Mitigating and adapting to rising temperatures across South Asia demands international action too. India is now the world’s third-largest greenhouse gas emitter, but the bulk of historical emissions came from wealthier countries like the US and those in Europe. So the countries that contributed most to climate change have an obligation to help those facing the consequences now, as Pakistan’s climate change minister pointed out on Twitter.

Those wealthy countries, however, have been loath to commit to paying their climate change tab.

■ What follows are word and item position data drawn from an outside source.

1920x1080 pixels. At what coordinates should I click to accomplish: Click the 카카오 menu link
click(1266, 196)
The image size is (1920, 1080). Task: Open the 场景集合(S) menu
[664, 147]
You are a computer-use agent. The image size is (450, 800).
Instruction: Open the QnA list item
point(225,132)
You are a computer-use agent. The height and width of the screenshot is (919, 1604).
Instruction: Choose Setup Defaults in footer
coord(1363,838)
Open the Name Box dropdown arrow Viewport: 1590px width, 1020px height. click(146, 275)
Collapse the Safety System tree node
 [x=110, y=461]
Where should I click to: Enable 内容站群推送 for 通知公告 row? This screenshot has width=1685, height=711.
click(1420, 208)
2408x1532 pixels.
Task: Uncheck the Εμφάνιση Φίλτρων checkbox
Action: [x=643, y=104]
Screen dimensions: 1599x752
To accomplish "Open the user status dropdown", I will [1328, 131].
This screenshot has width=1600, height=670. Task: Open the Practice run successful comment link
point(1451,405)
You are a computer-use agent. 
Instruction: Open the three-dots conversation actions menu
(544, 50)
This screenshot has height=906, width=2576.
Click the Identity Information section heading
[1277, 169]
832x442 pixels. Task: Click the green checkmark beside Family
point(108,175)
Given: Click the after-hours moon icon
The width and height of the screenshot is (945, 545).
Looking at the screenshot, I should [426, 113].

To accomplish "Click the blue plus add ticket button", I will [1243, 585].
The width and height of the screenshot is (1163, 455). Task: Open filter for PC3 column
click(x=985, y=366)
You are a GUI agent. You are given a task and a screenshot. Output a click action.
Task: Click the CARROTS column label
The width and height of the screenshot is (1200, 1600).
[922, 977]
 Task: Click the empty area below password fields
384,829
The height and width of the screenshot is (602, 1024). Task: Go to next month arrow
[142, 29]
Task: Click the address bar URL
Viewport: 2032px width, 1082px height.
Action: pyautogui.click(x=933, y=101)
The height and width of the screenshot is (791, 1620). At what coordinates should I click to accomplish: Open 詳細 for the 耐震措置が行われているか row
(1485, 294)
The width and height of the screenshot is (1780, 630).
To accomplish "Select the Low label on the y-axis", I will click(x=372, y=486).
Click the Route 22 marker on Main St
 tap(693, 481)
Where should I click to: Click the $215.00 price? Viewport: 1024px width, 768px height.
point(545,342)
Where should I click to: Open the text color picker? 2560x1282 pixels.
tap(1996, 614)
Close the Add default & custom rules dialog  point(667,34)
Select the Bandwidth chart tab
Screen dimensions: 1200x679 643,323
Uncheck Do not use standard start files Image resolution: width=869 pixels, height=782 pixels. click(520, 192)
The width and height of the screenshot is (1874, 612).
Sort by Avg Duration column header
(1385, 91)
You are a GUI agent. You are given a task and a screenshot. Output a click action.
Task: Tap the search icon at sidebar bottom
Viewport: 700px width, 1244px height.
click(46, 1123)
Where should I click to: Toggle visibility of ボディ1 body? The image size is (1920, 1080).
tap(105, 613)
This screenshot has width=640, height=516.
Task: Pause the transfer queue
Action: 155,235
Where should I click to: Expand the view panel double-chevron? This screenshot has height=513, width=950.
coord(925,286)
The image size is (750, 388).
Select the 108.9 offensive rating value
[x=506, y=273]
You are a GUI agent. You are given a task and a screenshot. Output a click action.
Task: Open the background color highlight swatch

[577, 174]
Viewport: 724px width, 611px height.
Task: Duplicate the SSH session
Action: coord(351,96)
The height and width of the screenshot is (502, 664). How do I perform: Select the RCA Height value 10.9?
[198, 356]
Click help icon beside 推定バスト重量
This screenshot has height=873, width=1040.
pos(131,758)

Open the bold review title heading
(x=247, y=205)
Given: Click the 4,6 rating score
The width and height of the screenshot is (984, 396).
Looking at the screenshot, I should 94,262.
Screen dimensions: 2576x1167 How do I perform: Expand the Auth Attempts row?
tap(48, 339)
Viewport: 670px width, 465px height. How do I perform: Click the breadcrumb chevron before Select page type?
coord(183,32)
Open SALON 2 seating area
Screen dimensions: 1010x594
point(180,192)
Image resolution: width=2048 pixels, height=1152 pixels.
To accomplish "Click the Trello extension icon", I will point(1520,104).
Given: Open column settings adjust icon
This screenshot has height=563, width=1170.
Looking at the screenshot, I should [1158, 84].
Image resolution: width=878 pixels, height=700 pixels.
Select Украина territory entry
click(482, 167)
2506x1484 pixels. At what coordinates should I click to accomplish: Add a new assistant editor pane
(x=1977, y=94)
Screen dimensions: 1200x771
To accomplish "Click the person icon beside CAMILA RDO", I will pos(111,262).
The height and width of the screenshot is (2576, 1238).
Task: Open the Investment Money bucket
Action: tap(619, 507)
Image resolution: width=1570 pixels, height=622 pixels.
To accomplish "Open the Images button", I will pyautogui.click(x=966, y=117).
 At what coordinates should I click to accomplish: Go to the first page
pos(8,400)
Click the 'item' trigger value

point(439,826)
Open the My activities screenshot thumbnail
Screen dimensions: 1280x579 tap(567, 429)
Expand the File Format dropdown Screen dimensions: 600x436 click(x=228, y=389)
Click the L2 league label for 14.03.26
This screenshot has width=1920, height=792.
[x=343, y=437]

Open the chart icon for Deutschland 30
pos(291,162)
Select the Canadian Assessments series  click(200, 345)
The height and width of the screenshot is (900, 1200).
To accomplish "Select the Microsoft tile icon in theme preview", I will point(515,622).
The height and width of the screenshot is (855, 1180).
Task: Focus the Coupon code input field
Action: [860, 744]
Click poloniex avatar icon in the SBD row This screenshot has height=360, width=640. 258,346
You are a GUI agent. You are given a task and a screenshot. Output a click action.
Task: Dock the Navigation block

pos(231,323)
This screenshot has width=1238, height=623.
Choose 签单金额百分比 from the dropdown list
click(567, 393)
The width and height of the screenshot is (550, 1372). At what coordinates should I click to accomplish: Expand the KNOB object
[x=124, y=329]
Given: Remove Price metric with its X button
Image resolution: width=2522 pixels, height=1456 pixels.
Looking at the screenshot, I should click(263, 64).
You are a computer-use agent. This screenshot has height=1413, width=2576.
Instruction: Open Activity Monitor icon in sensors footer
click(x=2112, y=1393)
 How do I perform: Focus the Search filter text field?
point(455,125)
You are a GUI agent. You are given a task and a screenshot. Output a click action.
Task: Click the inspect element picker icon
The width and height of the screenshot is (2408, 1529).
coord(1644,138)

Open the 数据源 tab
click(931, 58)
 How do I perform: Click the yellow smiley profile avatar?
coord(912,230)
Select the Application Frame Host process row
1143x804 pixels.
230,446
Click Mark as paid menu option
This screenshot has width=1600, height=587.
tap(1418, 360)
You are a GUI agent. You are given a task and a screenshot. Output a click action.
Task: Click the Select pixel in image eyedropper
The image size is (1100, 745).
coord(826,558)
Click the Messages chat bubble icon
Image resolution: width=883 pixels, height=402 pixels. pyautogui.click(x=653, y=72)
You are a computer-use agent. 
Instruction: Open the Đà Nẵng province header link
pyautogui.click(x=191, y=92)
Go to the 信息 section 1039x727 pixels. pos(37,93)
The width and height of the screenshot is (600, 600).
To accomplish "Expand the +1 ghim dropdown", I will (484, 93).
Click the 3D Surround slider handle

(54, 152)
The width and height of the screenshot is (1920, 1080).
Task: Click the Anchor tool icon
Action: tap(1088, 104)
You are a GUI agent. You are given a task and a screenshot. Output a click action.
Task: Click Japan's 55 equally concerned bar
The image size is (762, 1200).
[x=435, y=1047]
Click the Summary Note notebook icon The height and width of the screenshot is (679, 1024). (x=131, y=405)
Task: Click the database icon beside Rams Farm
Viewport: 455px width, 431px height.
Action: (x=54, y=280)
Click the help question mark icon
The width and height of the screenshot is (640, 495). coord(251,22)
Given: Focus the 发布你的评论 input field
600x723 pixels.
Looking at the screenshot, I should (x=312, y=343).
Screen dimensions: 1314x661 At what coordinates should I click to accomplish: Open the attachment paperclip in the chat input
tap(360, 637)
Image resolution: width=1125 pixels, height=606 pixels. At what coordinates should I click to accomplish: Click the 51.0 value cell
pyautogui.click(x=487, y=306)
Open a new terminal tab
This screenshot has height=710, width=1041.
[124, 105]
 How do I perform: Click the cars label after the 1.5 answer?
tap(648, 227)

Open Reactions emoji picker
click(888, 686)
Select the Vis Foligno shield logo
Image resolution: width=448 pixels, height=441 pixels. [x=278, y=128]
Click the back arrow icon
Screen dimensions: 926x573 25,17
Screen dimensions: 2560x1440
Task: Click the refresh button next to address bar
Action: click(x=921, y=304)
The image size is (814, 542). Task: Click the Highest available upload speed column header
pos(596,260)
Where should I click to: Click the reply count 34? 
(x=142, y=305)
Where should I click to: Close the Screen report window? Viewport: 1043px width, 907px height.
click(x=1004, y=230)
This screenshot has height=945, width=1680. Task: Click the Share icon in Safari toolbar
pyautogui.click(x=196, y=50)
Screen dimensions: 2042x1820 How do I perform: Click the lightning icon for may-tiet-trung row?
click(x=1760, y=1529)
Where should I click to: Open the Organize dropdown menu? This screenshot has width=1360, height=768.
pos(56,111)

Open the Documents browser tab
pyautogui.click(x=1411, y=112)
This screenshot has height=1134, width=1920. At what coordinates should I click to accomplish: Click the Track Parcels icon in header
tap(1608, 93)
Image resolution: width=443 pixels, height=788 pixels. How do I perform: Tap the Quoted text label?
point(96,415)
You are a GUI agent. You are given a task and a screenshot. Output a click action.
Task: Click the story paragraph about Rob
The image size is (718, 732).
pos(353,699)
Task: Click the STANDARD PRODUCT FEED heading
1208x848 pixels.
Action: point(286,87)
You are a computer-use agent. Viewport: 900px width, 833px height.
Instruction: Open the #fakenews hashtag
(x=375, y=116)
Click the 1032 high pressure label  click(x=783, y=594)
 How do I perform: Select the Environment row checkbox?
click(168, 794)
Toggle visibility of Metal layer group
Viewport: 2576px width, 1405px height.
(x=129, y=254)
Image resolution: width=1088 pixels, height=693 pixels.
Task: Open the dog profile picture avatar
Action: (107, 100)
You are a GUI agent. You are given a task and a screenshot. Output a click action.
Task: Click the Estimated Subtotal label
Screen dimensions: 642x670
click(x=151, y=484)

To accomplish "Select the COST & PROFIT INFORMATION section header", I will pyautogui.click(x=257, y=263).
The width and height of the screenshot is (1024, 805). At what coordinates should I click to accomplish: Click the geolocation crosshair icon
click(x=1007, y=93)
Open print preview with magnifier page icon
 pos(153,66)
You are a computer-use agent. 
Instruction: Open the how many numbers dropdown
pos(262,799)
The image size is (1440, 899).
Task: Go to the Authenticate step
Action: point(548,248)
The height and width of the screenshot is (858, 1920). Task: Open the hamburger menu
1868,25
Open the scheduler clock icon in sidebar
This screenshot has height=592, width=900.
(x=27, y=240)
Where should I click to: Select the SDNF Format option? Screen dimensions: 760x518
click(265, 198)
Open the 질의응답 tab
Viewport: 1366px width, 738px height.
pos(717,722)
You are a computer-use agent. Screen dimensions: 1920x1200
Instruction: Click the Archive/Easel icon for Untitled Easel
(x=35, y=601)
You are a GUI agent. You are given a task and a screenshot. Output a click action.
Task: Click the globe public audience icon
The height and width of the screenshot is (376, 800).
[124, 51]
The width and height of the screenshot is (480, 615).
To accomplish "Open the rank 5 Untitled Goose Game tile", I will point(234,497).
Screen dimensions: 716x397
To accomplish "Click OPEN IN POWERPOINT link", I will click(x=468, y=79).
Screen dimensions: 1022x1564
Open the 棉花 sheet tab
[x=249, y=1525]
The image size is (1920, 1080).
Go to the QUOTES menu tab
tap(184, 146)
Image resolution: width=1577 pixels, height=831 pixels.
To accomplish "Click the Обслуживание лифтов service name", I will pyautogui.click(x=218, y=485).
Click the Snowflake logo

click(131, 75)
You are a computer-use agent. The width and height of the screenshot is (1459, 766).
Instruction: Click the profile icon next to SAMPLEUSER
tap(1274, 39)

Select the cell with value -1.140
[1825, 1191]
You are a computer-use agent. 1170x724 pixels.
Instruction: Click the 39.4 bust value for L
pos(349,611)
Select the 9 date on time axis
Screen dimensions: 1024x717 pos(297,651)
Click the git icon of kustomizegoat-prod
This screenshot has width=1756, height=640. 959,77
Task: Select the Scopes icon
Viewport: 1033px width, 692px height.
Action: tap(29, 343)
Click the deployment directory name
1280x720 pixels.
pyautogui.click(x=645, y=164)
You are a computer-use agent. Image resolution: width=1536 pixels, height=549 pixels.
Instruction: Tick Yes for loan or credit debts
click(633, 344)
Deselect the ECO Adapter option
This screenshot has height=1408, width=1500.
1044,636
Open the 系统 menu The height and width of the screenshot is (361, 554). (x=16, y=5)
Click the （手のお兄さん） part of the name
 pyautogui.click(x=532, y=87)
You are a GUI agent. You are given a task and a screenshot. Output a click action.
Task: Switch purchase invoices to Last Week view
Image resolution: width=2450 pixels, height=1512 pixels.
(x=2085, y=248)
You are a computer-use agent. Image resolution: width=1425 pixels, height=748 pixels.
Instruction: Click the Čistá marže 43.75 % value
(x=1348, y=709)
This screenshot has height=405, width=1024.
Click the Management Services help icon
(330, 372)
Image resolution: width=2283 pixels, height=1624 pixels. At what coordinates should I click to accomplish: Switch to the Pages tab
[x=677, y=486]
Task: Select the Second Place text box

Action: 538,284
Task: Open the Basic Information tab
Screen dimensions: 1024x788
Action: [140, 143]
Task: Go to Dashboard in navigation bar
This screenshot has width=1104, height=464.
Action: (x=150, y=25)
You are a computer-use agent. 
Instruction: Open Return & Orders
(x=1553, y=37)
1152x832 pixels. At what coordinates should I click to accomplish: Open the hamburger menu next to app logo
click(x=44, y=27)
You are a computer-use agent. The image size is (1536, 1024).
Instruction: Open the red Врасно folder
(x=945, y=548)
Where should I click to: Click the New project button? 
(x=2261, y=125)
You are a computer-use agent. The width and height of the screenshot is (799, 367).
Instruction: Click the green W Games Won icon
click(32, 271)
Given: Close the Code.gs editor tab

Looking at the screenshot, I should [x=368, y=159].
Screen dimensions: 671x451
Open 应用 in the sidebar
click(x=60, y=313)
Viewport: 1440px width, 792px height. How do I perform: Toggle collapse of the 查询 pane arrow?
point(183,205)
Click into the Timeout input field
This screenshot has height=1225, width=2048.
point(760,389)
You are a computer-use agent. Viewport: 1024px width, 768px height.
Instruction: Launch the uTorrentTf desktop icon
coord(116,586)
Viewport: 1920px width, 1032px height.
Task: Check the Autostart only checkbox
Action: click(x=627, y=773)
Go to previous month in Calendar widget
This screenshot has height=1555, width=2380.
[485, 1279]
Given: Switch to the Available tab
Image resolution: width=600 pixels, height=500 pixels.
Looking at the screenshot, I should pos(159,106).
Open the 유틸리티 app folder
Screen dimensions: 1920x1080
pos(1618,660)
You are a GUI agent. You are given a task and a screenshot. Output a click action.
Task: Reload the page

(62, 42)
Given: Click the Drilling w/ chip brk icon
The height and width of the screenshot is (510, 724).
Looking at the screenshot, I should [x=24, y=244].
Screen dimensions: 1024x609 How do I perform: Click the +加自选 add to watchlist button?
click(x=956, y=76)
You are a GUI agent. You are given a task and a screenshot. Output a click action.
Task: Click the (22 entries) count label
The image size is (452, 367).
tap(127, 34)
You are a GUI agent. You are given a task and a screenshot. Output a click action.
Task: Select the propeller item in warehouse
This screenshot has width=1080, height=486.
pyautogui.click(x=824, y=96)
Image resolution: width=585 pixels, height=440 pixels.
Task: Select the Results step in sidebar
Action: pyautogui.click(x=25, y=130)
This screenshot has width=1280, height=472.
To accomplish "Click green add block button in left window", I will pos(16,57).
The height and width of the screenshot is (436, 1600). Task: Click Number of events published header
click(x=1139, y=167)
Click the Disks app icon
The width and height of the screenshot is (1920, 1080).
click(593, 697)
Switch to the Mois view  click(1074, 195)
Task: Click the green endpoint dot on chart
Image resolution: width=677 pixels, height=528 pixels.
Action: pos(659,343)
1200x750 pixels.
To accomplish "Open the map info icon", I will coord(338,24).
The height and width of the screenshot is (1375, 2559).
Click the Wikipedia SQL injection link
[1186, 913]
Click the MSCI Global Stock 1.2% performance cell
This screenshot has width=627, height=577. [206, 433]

Sacrificing climate change commitments for immediate economic or political demands is not unique to South Asia. The US has been pushing for more oil drilling in the wake of Russia’s invasion of Ukraine, for example, despite its own net-zero emissions targets. But the heat wave across India and Pakistan presents a new scale of urgency that these countries face in confronting climate change. How more than 1.5 billion people cope with extreme heat will help determine how much more the planet will warm, and without immediate action to curb emissions and protect the vulnerable around the world, the threat from heat waves will only get worse.

“These incidences are going to increase by the years, and each one of us is going to be facing it in one form or the other,” Bhadwal said.

People carry umbrellas to shield themselves from the sun as they commute during a heat wave in Kolkata, India, on April 29.